» Data for locating words and elements:

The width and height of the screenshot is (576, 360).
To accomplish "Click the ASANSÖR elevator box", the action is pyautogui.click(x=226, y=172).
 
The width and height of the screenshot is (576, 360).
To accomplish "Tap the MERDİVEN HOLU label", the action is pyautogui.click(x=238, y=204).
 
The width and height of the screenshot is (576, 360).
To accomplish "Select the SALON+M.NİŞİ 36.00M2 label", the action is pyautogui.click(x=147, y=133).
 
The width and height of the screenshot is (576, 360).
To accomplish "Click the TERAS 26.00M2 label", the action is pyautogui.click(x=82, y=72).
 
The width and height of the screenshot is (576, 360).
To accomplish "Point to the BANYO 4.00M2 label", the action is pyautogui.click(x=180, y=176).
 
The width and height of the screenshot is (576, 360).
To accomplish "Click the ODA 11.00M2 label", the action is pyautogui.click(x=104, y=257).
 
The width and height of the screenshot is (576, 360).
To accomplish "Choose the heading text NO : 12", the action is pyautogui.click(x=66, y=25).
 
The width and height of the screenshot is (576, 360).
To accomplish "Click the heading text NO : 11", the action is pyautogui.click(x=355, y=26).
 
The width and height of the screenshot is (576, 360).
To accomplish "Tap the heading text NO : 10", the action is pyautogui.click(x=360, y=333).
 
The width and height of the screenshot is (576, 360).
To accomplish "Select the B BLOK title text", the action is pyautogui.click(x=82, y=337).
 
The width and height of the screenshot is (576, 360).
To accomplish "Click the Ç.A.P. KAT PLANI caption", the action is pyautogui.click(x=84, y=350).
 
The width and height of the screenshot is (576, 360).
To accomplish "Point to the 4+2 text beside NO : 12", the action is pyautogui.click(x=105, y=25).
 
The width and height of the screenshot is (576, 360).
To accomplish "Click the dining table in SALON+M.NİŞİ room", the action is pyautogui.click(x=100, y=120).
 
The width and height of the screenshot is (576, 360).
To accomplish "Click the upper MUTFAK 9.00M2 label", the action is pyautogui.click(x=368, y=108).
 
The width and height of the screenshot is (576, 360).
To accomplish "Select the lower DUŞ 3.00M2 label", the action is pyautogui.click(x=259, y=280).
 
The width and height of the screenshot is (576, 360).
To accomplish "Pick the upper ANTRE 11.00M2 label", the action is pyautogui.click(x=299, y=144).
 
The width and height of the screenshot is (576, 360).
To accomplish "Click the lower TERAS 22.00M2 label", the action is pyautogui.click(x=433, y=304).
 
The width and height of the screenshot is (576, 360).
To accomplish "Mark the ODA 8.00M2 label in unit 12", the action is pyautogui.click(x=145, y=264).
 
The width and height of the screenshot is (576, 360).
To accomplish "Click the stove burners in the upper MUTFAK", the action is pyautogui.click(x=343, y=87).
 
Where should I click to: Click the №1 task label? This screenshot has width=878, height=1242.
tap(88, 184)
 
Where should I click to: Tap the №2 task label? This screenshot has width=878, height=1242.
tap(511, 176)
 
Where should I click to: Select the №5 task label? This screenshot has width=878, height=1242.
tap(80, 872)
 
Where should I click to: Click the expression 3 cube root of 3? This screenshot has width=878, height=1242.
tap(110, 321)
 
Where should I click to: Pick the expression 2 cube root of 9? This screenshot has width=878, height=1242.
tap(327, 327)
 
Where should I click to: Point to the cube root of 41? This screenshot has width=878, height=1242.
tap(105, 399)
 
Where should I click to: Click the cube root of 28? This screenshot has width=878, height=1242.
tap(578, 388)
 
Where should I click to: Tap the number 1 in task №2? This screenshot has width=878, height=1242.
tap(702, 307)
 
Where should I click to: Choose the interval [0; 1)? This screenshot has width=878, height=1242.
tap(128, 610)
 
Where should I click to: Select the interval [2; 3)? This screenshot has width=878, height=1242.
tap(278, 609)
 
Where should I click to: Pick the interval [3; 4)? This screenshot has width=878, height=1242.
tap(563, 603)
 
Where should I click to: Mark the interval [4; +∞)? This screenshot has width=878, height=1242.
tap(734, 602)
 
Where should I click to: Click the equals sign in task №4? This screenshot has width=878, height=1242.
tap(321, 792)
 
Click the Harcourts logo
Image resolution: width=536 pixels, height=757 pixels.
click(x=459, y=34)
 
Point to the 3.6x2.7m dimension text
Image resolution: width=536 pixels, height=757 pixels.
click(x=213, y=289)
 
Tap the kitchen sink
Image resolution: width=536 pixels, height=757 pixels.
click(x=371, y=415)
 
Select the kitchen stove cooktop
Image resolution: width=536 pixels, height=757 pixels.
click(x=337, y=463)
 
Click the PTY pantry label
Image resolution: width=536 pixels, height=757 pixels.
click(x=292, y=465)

» WHAT THE TASK REQUIRES: Copy out word for word the lines from the one containing "Where should I click to: Pick the interval" through the one containing "tap(734, 602)", both of those lines included.

» FINISHED TASK:
Where should I click to: Pick the interval [3; 4)? This screenshot has width=878, height=1242.
tap(563, 603)
 
Where should I click to: Mark the interval [4; +∞)? This screenshot has width=878, height=1242.
tap(734, 602)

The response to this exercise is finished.